On the 27th and 28th of June 2016, the first ContainerDays took place in the Port of Hamburg, Germany. The main goal of this event was to:
“[..] provide the European container community with the necessary platform to promote and professionalize the thriving container movement.”
The event was divided into a conference day and a workshop day. The first day was dedicated to workshops that focused on the practical use of container technologies like Docker, Kubernetes, and Mesosphere. The workshops were followed by a Meetup session in the evening. The second day focused on talks from experts within the container community. They presented their insights and experiences in the field of the IT infrastructure of the future.
In this post, I share some notes that I took from the various sessions I was particularly interested in.
Meetup
Tobias Schneck - ConSol Software GmbH: Containerized End-2-End-Testing
The main point of this talk was about putting a VNC-Server and Selenium-like testing software (sakuli) in a container, and run UI tests with it. They also integrated the E2E test in Nagios and got some nice graphs and error reports out of it.
Aaron Huslage - Docker: New Stuff in Docker 1.12
Aaron showed the new features of the upcoming docker release. The biggest part was the new orchestration framework (see blog post).
Some main points:
- Swarm Clustering, self healing.
- Build in PKI, rotation, revoke …
- Routing Mesh: overlay network, load balancing, DNS based service discovery, IPVS
- Service API: scheduling, scaling, rolling upgrades, health checks
Conference Day
Mandy Waite - Google : From Borg to Kubernetes: The history and future of container orchestration
This talk was mainly about efficient usage of cluster resources in Borg and with Kubernetes:
- New Feature in 1.3: Federated Cluster
Boyan Dimitrov - Sixt: Enterprise Microservice Adoption
The talk was about the first services developed as a microservice.

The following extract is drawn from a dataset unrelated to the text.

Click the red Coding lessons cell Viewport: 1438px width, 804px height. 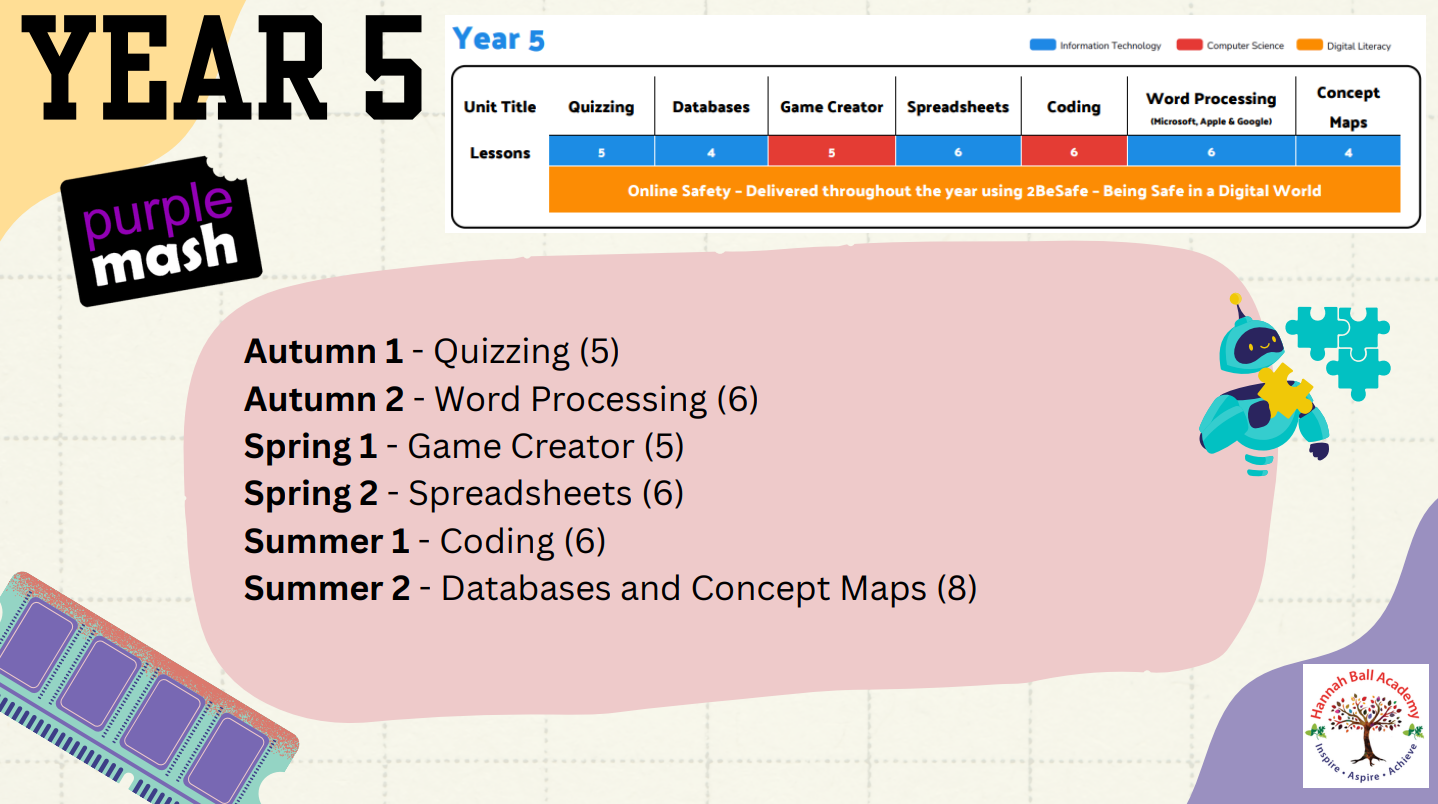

- Old solution: 95% developed in house and run in own datacenter
- Challenges: dependencies between teams, faster automation, enable teams to innovate and deliver
The approach:
- Bootstrap full stack team with archivable task
- Communicate a lot
- Create API, self contained databases, service should be killable, fail fast, define success
- Service template, new repos, Jenkins Jobs, Makefile
- Continuous delivery track: simple and repeatable
- Use Micro (microservice toolkit)
- Scale the pilot
The already have production traffic on Kubernetes.
Erkan Yanar (Freelancer): Linuxkernel features building my $container
Erkan showed some basic commands how to interact with the kernel features that build the container.

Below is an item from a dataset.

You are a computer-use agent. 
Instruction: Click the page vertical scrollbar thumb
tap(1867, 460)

Building blocks of container:
- chroot
- Capabilities: cat /proc/self/status, capsh –decode
- cgroups: examples: devices memory freeze
- Namespaces: cmd tool unshare
Rainer Sträter - 1&1 Internet SE: Application deployment and management at scale with 1&1
- Motivation for container: Web hosting stacks, new demands from customers, complex updates
- Everything is a container (mysql, php, …)
- GlusterFS storage layer
- Kubernetes Cluster Size: 1000 Nodes, 1000 Container per Node
- Cluster running on CoreOS
- Open vSwitch for routing traffic
- Automation of container build with drone.io. Watch for changes, build, test push.
- Applications need to support immutable updates
- Currently no own container
- Shortly publicly available as “Managed Hosting”

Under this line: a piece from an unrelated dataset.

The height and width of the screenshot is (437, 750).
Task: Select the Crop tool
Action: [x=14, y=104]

Mathias Lafeldt - Jimdo: A journey through wonderland
- Cloud migration took 5 years, now running on AWS
- Every team did their own monitoring, deployment, test, and other stuff
- Toolsmith team created Wonderland environment
- They run dockerised applications and one off tasks
- Provide APIs for logs, deployment, …
- Toolsmith team as internal service provider: SLA, workshops, documentation, ….
- Tools in use: Docker registry, Vault, Chat bot, CoreOS (no SSH for devs)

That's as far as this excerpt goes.